Pinkbonbon · 21/02/2020 04:13

Totally get it. It seems easier to make aquaintances than close friends. I wish we could just approach other people like toddlers do like 'wanna be my friend for life?' and become besties lol. Without giving off chucky vibes haha.

poopbear · 21/02/2020 05:16

I’ve had my fingers burnt lots of times so that’s definitely affected my confidence in making friends. When you get to my age it’s tricky because everyone seems to have people they’ve been friends with for years. I’m always playing catch up. I just want a best mate I can go to the shops with or go for a coffee with on a Saturday afternoon. It feels impossible to achieve!

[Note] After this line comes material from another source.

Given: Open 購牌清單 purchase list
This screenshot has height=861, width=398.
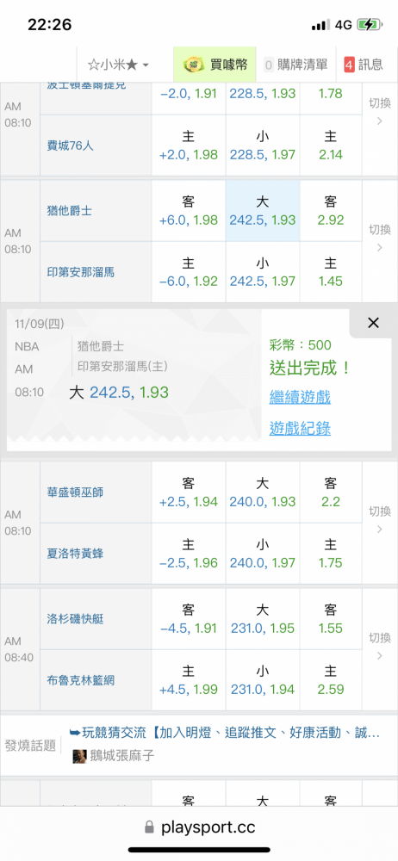Looking at the screenshot, I should [295, 65].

BuddhaAtSea · 21/02/2020 05:50

It’s a cultural thing, I think.
You can’t forge deep friendships and want to keep yourself to yourself at the same time.
At work, the forrin contingent thinks nothing of sticking a clean fork into somebody’s lunch box ‘to try’. Or go: next time you go to the shopping centre tell me, I’ll go with you, I need X. Or to just break down in tears complaining about how hard they find X or Y. Or to send a text: I’ve made a fresh cake, come round for a slice.
My English friends are so worried not to be rude, too close, too open, too etc. They’re scared of being judged. Because it’s not the done thing to tell somebody: love, I am climbing the walls at weekend, I am so lonely.
Whereas in other cultures it’s normal, you just pick up the phone or go around, just knocking on someone’s door for a quick coffee is absolutely fine, I can fold laundry and yell at my kid to do homework while you sit down for 5 minutes and have a natter.

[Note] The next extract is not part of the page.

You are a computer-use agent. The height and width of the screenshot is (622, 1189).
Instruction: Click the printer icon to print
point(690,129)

I have trained my English friends now. It’s ok to take the dog for a walk and pop into BuddhaAtSea’s on the way, see if she’s in. I do text them to ask about their kid’s exams, I do pop in with a card for their birthday.

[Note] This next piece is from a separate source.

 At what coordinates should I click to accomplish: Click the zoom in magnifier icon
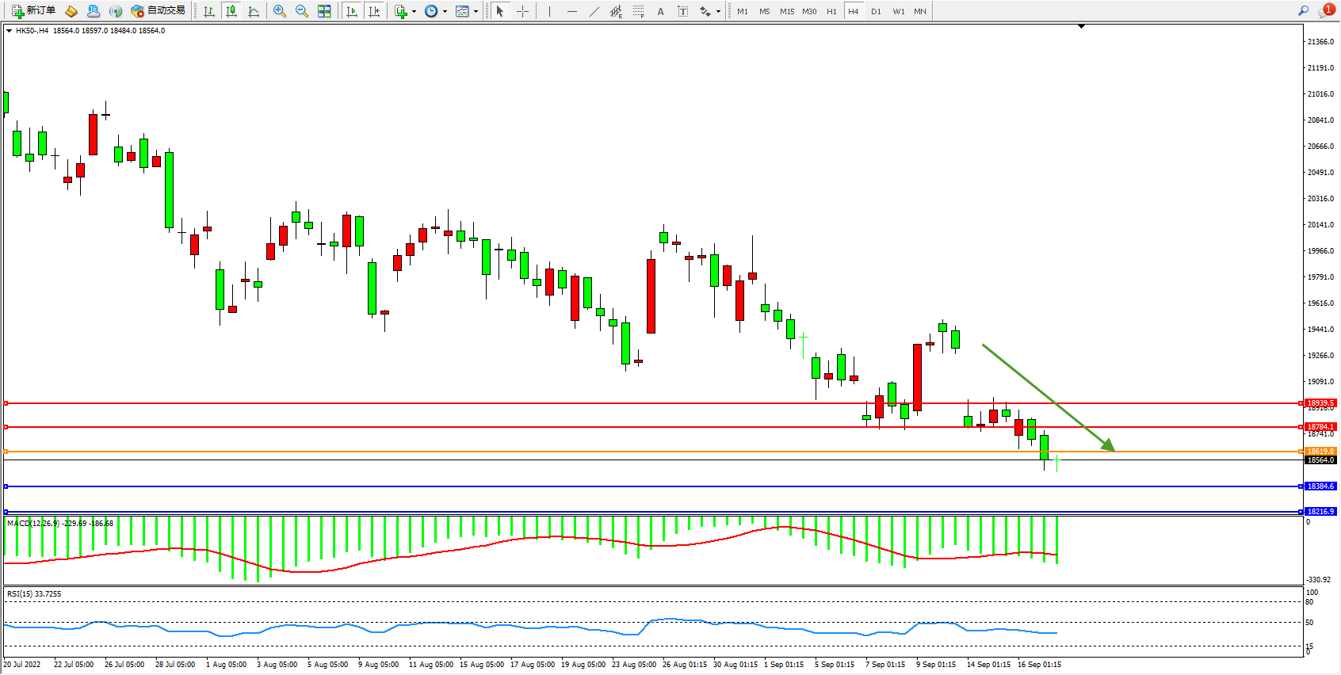tap(279, 11)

We’re dismissing and discarding people way too easy. We’re too worried about being ourselves.

metalkprettyoneday · 21/02/2020 05:53

I identify with a lot of these posts.
I’ve moved around a bit to different cities/ countries but am settled where I am now. I always feel that I don’t have ‘ real friends ‘ to invite out on birthdays etc. Things are slowly getting better. What I’ve noticed is that some people share personal stuff really early on, vulnerable stuff, laugh at themselves in a funny way. It makes you feel ok to share too, and it speeds up the transition to real friend. I like these kinds of people . I can be slightly reserved , but as I get older I’m realising there’s no connection without vulnerability.

metalkprettyoneday · 21/02/2020 06:00

I think you’re right there @BuddhaAtSea with the British thing. We don’t want to be too pushy and are afraid to show we want to be friends. I think the thing is to ‘ lean in ‘ to those acquaintances .

Pluckedpencil · 21/02/2020 06:03

I don't think you can force it actually. When I moved to a new town, I cast the net wide. I actually met someone who really did want to be good friends, but as lovely as she is, and she really is lovely, we didn't have enough in common outside of children to become really close. I agree the key is social interactions outside the park. One day the park friend invited me for dinner, and now we are very very close friends since that time and now she's moving away and I'm gutted All you can do is invite them for coffee or dinner at your house, or maybe some kind of day out with the kids, or a walk in the woods. Or try to combine a few of these friends into an event.

phivephatphish · 21/02/2020 06:07

@BuddhaAtSea I think you are really right about foreign people being more friendly. I totally think I was born in the wrong country (UK). Most of my close friends, and DH are foreign. Sadly that means I don’t see them (the friends, not DH!)very often. But I am often told that I’m the friendliest Brit they’ve met.
I have a ‘3strikes and you’re out’ rule because I got fed up feeling like I made all the effort. If I’ve made contact 3 times with someone and get no response I don’t bother with them anymore. I also just send a list of dates to people who say they want to meet up.....I don’t chase. And I’m pretty busy with work and family life.....and I like my own company. I’ve learned to live with no close friends.